Produire des graines ne s’improvise pas
Concrètement, Kaol Kozh considère que « la semence est la propriété de tous les adhérents ».
L’association recense sur le territoire breton les variétés locales tel
le Chou de Lorient, les fameux Coco de Paimpol, l’oignon d’Erdeven…C
ertains de ses adhérents utilisent sur leur terre ces semences, en
produisent, et les proposent alors aux autres qui le souhaitent. Le
jardinier, aussi bien que le paysan producteur, sont alors « indemnisés pour leur travail, la mise à disposition de la terre et les outils nécessaires pour la culture », indique René Léa, qui prévient que « produire
des graines, ça ne s’improvise pas ! Il y a tout un protocole à
respecter et une méthode à adopter pour que les graines soit
acceptables ».
Lui-même a planté dans ses champs des « porte-graines » de choux-fleurs
de février. Des choux sélectionnés avec soin par René, qui en récoltera
les graines en août, pour à son tour faire perdurer la variété et les
distribuer au sein du réseau Kaol Kozh.
Un peu plus loin sur son champ, ce sont des oignons rosés de Roscoff,
alignés bien sagement en rangs, qui délivreront leurs semences dès le
début août. Pas encore trop contrariés par la sécheresse, c’est donc
tout un patrimoine potager breton qui ne demande qu’à mûrir
tranquillement sur les terres de René Léa et de ses autres collègues.
Ces gardiens du patrimoine entendent bien ainsi « défendre le droit ancestral des paysans à produire leurs propres semences ».

Consigne A:
Traduisez en anglais cette phrase du texte sur Kaol Kozh : « Lui-même a planté dans ses champs des « porte-graines » de choux-fleurs de février. »
Consigne B:
Veuillez extraire mot pour mot, dans le texte sur Kaol Kozh, le passage qui va de « L’association recense sur » à « réseau Kaol Kozh. ».
Ces données ne servent à rien ici.

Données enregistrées
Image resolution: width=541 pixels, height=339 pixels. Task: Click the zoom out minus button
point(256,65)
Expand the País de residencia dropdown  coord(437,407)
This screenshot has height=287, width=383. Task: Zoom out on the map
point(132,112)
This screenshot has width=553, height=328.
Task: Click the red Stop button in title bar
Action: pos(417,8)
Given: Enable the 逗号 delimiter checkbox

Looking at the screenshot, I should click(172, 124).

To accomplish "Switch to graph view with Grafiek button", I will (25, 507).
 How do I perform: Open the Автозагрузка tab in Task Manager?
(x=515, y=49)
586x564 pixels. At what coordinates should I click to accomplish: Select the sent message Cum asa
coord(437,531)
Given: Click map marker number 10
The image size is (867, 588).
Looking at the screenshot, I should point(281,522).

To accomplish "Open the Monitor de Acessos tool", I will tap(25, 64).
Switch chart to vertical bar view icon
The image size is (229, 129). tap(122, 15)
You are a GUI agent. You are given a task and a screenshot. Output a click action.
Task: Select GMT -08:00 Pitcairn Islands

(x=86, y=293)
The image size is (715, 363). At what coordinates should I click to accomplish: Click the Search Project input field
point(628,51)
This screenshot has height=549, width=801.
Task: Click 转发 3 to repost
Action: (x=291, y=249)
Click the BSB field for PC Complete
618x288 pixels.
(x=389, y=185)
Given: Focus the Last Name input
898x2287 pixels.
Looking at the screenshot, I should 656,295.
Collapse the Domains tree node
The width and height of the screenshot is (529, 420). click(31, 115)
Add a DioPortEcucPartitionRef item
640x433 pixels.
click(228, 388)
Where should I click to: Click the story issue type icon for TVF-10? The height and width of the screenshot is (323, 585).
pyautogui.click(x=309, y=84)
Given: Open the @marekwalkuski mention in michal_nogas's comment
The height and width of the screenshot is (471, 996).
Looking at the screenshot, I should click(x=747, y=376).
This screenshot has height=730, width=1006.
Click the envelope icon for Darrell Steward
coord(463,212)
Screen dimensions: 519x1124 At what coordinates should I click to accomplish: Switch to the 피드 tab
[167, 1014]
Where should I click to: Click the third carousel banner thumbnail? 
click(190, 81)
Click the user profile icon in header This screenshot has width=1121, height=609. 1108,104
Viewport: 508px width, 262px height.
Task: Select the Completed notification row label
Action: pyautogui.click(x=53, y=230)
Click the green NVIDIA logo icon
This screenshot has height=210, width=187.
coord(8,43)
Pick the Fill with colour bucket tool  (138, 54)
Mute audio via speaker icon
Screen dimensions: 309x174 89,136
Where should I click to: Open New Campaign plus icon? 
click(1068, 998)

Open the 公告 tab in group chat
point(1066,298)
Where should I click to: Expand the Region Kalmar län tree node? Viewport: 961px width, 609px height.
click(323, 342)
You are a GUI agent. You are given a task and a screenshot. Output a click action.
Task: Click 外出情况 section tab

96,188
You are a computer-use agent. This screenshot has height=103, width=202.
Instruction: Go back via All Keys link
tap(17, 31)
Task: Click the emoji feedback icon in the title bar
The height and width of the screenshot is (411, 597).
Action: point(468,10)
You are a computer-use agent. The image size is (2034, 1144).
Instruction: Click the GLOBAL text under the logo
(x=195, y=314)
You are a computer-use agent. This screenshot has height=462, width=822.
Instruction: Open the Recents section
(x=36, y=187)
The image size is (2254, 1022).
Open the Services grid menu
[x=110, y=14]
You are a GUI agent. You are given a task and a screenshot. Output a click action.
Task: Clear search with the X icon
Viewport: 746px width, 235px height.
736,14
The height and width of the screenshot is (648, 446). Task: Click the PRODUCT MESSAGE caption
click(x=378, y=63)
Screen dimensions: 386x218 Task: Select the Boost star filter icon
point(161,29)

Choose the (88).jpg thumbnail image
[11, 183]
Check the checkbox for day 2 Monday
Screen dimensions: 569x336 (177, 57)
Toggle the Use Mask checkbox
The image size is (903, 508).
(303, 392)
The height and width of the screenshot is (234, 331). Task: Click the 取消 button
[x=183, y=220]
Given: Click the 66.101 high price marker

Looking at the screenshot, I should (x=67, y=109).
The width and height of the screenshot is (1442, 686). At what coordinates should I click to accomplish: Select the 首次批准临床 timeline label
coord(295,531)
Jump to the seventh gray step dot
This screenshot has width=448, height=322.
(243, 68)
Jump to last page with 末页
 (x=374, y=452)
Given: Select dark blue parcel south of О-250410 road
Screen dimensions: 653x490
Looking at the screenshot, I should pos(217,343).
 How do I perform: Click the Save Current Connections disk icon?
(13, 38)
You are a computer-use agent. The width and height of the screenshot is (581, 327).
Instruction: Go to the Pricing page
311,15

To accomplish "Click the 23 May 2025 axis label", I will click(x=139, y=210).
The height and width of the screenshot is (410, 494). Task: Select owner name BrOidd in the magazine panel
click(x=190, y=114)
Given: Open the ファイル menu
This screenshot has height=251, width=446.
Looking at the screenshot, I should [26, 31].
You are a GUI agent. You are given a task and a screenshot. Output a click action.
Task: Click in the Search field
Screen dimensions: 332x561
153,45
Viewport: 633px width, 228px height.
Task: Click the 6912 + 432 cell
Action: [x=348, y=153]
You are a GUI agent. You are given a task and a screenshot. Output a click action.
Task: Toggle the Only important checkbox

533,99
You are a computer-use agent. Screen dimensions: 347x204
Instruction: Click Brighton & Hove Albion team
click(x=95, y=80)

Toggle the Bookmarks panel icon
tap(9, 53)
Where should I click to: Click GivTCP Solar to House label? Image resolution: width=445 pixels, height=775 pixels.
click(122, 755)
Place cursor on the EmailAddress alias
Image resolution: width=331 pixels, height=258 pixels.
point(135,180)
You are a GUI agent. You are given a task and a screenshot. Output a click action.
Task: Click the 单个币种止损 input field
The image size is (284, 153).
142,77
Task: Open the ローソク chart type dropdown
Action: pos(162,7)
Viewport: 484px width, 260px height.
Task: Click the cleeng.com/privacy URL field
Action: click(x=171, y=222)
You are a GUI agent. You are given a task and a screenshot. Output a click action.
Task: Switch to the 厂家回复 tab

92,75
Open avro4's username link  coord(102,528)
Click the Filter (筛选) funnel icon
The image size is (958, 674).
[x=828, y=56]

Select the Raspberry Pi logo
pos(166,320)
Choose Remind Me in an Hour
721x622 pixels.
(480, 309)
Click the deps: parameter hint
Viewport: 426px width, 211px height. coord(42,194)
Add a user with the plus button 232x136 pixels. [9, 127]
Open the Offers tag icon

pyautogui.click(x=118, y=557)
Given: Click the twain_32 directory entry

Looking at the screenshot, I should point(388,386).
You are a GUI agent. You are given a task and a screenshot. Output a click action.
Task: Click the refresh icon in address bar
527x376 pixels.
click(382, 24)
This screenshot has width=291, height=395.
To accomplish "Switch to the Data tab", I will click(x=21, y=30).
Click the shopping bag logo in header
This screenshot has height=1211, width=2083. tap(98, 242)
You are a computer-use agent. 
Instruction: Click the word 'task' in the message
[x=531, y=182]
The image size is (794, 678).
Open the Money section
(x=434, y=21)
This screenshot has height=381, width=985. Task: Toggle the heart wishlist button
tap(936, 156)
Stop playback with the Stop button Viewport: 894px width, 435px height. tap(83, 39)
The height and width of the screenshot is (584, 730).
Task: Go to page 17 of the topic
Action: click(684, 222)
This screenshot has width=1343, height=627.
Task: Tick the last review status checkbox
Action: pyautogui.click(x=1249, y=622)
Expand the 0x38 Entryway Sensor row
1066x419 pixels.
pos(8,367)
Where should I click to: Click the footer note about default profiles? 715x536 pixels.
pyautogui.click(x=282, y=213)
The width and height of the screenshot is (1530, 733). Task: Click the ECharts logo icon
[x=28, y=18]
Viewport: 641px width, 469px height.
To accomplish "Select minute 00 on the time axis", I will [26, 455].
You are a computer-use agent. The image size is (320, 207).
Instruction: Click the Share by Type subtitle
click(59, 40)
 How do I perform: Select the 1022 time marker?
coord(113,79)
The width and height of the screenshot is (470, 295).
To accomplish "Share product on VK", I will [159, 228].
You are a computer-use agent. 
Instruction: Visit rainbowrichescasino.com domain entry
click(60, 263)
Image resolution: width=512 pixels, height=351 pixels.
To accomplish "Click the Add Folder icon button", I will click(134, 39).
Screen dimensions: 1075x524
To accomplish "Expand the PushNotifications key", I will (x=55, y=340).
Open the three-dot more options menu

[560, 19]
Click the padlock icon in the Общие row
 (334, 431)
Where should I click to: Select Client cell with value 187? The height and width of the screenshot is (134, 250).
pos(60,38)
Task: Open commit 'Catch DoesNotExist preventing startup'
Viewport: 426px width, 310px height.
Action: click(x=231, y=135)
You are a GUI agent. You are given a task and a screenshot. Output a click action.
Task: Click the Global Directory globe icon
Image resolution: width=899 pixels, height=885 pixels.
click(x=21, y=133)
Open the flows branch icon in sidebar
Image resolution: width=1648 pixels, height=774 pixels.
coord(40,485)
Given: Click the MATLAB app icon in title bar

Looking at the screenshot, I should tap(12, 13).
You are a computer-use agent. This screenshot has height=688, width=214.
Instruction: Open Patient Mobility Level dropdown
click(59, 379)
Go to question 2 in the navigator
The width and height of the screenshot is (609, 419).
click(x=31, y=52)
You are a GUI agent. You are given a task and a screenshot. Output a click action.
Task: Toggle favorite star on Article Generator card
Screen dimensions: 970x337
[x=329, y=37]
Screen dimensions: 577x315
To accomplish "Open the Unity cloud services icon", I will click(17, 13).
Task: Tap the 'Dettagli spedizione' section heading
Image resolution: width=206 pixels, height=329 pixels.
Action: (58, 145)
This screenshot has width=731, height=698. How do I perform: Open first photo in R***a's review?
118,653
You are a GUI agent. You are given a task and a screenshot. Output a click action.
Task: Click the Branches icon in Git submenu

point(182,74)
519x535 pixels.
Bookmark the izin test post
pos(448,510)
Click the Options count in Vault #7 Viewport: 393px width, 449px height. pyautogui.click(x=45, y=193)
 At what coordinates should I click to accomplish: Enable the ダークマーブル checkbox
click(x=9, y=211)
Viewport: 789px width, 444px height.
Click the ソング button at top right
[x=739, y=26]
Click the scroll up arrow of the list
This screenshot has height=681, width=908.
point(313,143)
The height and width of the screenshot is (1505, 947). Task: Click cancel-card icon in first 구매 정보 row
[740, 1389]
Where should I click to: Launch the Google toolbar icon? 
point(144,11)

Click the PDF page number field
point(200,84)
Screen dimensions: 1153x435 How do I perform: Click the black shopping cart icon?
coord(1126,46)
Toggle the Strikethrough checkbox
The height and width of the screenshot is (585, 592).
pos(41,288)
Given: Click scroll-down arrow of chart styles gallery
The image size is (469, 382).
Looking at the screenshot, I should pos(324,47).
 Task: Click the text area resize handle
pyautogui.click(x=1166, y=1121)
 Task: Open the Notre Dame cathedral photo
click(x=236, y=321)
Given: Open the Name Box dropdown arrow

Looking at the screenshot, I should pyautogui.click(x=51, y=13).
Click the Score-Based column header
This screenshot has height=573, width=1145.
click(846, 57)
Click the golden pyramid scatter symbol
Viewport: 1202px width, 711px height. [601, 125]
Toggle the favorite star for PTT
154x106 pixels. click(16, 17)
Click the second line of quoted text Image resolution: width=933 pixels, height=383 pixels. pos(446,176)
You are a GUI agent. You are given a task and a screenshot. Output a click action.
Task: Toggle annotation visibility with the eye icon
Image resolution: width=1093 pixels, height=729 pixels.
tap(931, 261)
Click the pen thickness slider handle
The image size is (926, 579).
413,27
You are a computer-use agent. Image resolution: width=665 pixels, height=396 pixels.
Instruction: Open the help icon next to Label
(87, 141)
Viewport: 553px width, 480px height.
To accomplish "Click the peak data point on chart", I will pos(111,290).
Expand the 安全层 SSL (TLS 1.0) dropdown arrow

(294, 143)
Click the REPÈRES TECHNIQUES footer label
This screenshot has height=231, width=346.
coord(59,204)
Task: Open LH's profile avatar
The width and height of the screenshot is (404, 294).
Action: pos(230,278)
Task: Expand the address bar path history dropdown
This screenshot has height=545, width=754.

Réponse A:
He himself has planted February cauliflower "seed bearers" in his fields.

Réponse B:
L’association recense sur le territoire breton les variétés locales tel
le Chou de Lorient, les fameux Coco de Paimpol, l’oignon d’Erdeven…C
ertains de ses adhérents utilisent sur leur terre ces semences, en
produisent, et les proposent alors aux autres qui le souhaitent. Le
jardinier, aussi bien que le paysan producteur, sont alors « indemnisés pour leur travail, la mise à disposition de la terre et les outils nécessaires pour la culture », indique René Léa, qui prévient que « produire
des graines, ça ne s’improvise pas ! Il y a tout un protocole à
respecter et une méthode à adopter pour que les graines soit
acceptables ».
Lui-même a planté dans ses champs des « porte-graines » de choux-fleurs
de février. Des choux sélectionnés avec soin par René, qui en récoltera
les graines en août, pour à son tour faire perdurer la variété et les
distribuer au sein du réseau Kaol Kozh.